I’m glad you asked about the singing—I wish I’d written more about it. He’s a crack singer. He had that pure child’s pitch and diction. And style-savvy. So amazing to hear young Michael take up “You Really Got a Hold on Me” and really give it a gospely interpretation. Rough, sweet Michael. Flawless.

Back to the mannerisms, though. The chair is not my son. Jum’on. Chess. The hiccups. The pitched cries at mostly predictable intervals. Yikes. It used to feel like some form of treachery. Toward whom? What? As if he were going inside his own language but pretending it was still ours.

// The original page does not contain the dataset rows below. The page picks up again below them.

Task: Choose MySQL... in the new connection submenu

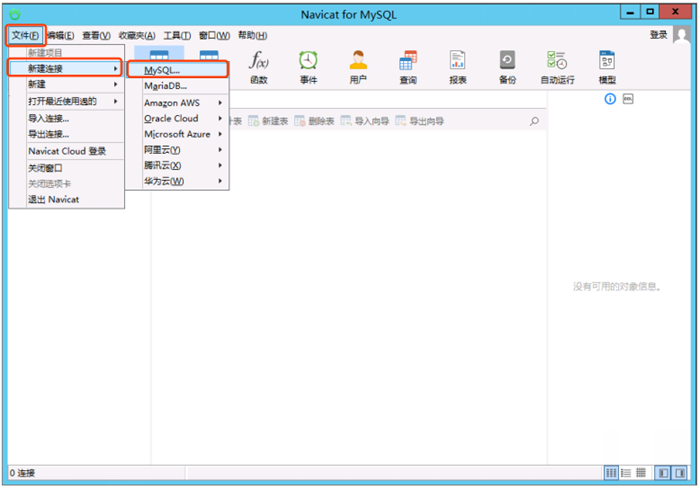Action: coord(178,70)
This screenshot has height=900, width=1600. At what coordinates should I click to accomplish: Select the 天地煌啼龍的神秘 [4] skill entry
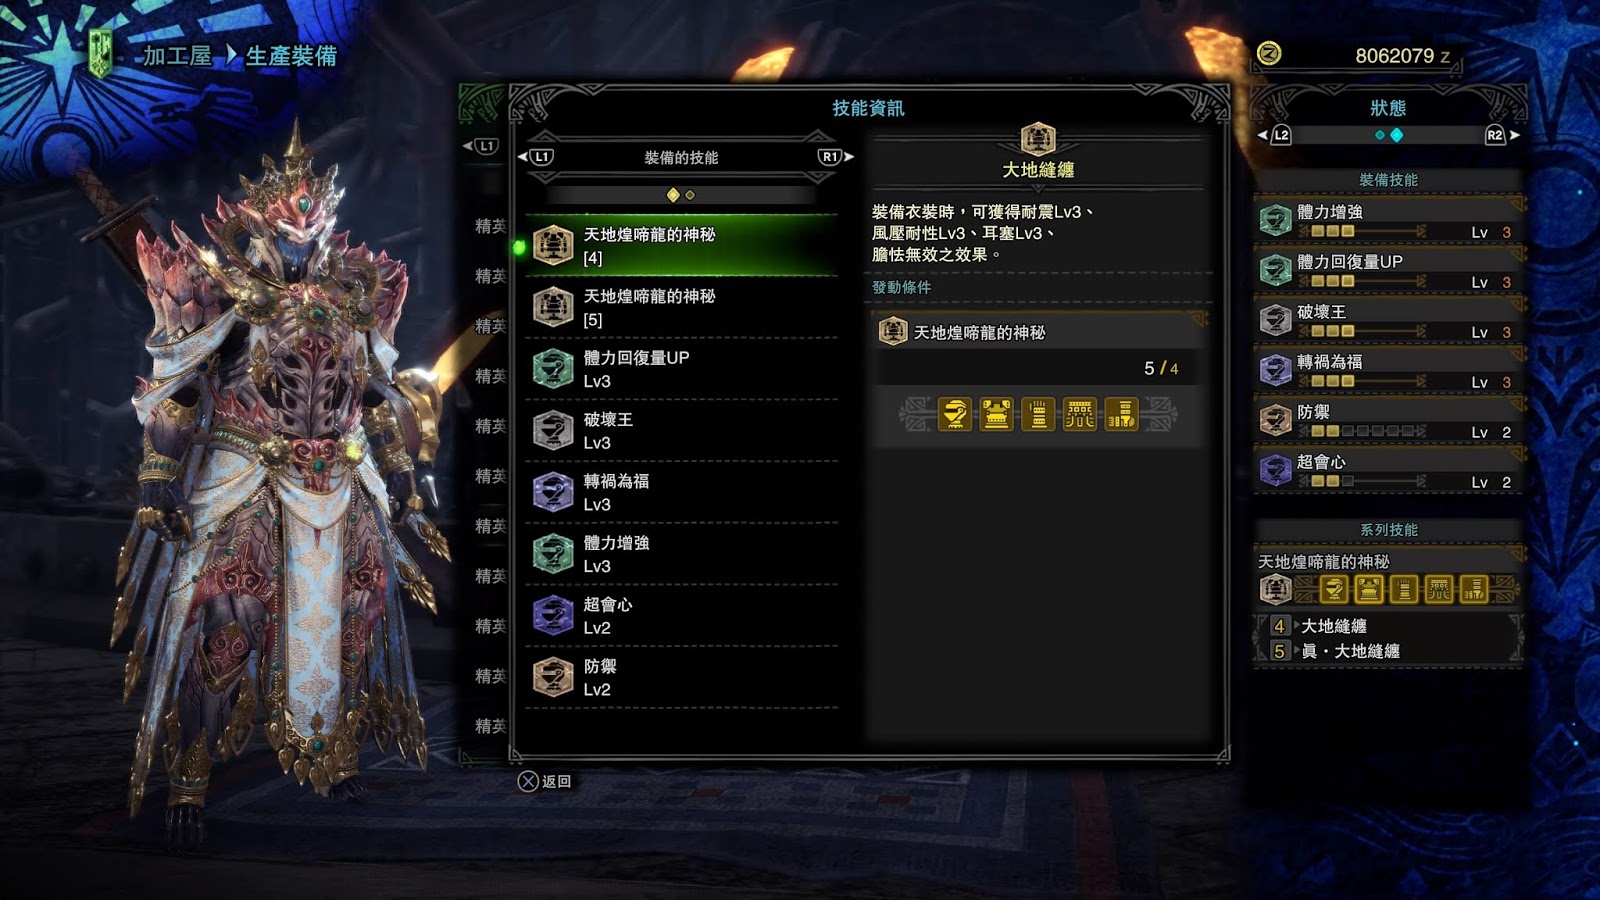682,246
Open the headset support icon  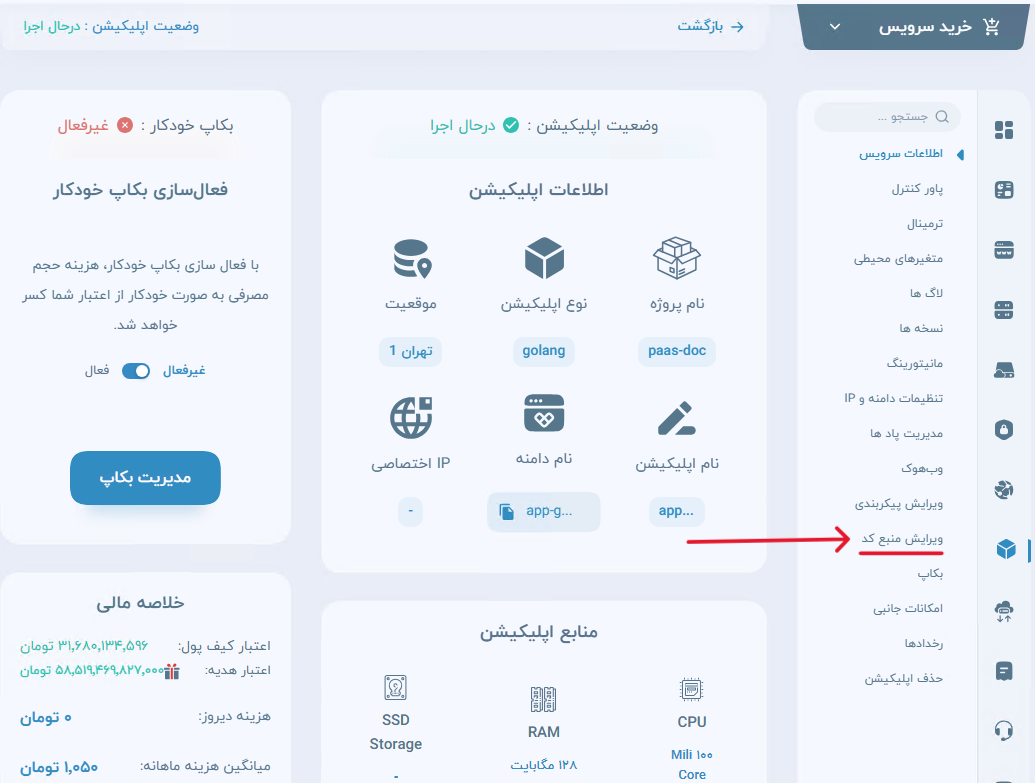1004,730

Maybe I’m at that stage when you’ve been “reading” someone for so long that you find an explication for everything, but some of his eruptions remind me of black mannerisms or made-up expressions of long ago. When my sister was in high school in the early 1960s, some of the guys she partied with started saying “Cheah” instead of “Yeah.” Then there was “weh-eh” (as in “ooo-wee” or “uh-oh,” emphasis on first syllable in the first case, last syllable in the second). Michael has these high “hee hee hees”—like a little old Negro man chortling a bit demonically. Noble Sissle used to do that in some of his 1920s recordings. Michael’s always part of somebody’s zeitgeist somewhere, sometime. And that tickles me.

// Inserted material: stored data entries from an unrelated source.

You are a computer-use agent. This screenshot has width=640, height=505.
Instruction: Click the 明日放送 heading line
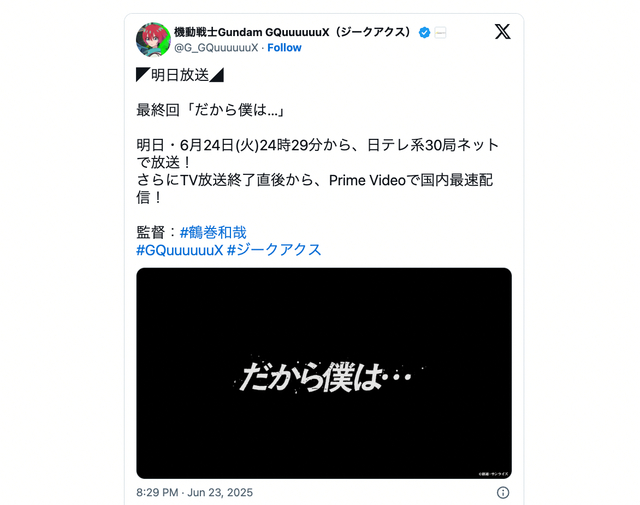[x=180, y=75]
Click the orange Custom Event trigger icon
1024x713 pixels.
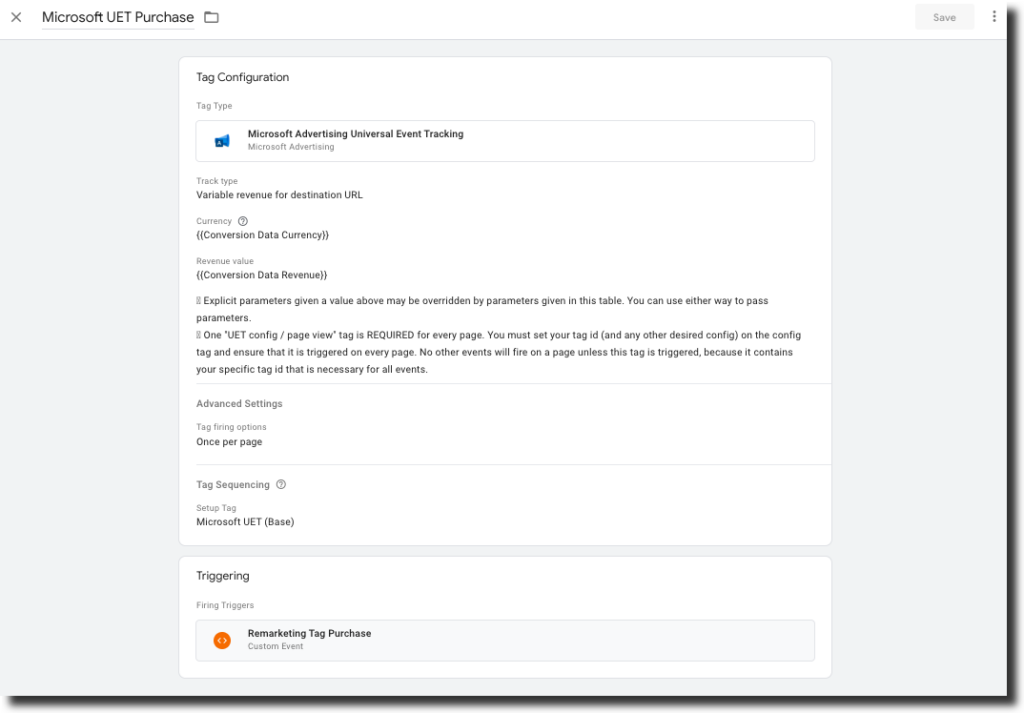[222, 640]
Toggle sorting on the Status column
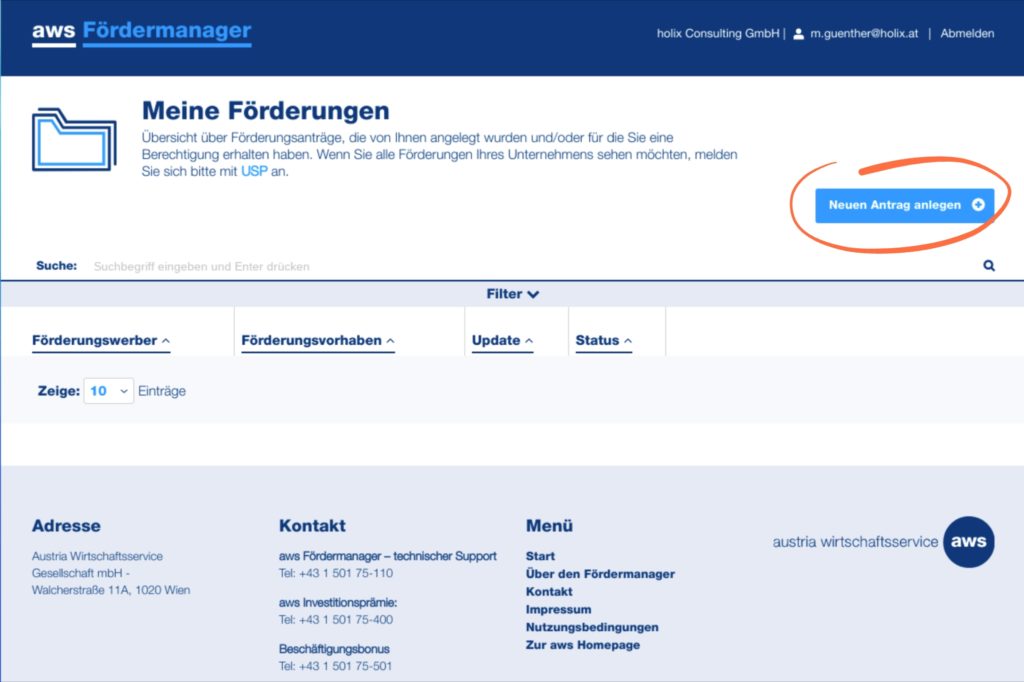 (x=602, y=340)
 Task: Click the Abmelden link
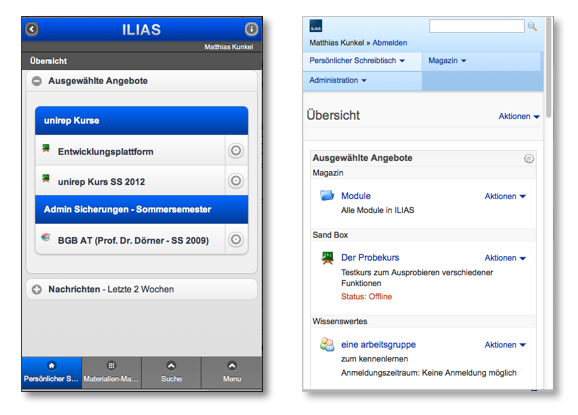[390, 43]
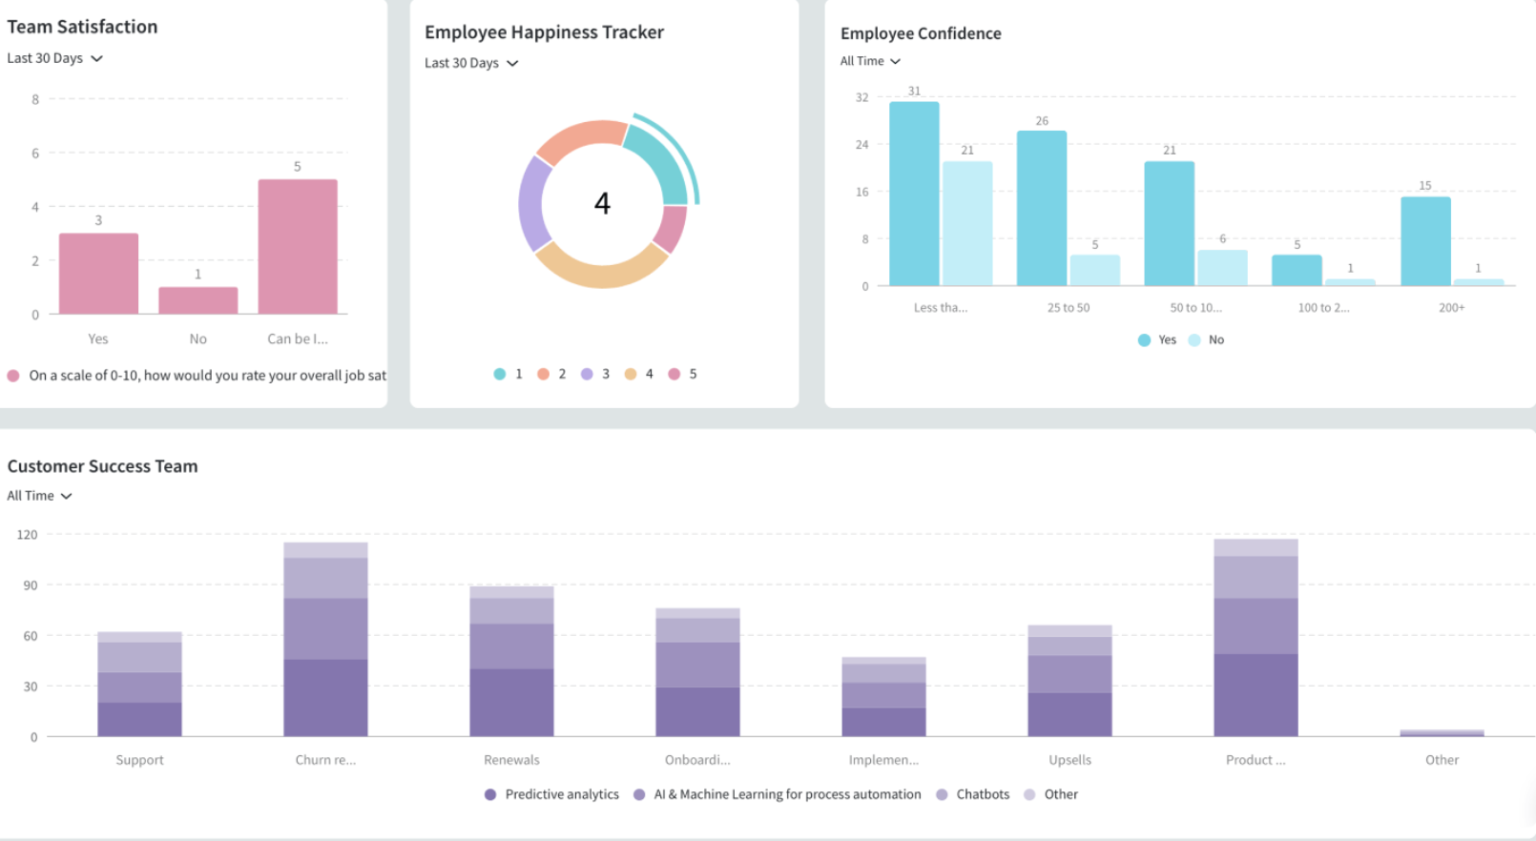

Which leads us in some way to the Race Question(s). I agree about the “capricious, self-serving” quality of his Tommy Mottola denunciations. Still, as you also say, he has a clear awareness of how shabbily history has dealt with black performers. I’m certain his ambition was linked to that. I so often hear people say: How could he love or even like black people? Look how he whitens himself and narrows his features! Yes, but the world is full of black people who do the same (albeit less extremely). We don’t charge them with mass race betrayal. Yes, Michael surrounds himself with white people. I don’t know what that means or how close he was to entertainers like Sammy Davis Jr. or Ray Charles (described as a dear friend on the MJJ Web site) or James Brown and so on. I don’t know how close he is to Elizabeth Taylor now or to any of the white Hollywood crowd he used to be seen with. I do know that, black and white, these performers are in his body and voice and performing psyche. And he’s never betrayed or ignored that black history.

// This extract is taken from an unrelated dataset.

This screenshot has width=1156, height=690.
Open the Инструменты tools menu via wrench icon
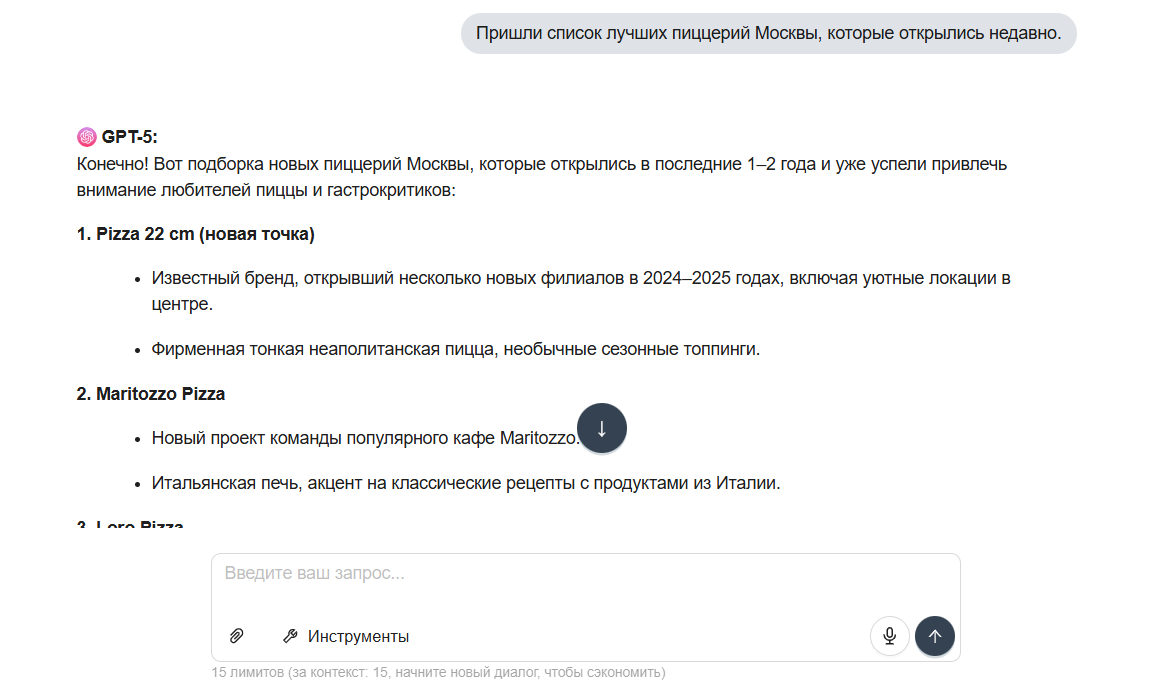292,635

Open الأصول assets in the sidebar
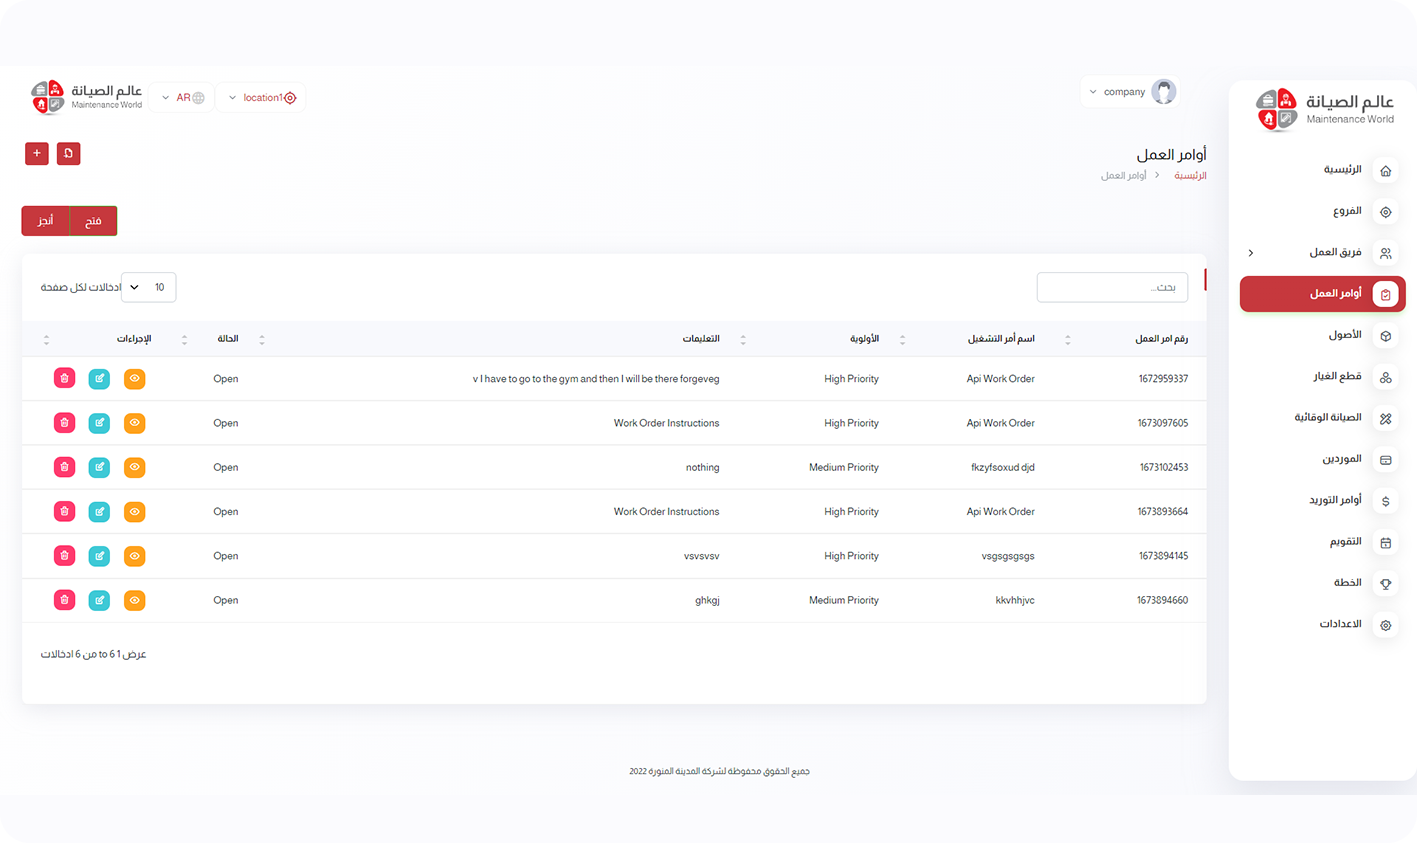[1344, 335]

Not long ago I heard Jane Fonda say something like, “How are we to know what he’s fleeing from or who he wants to be?” Or was it “who he’s fleeing from and what he wants to be?” Good question, either way. Who, adult or child, is Michael Jackson truly close to? What and who is he trying to flee? What’s the nature of the psychic damage he has so clearly sustained? I suspect his racial identity is more a byproduct of that damage than the primal cause.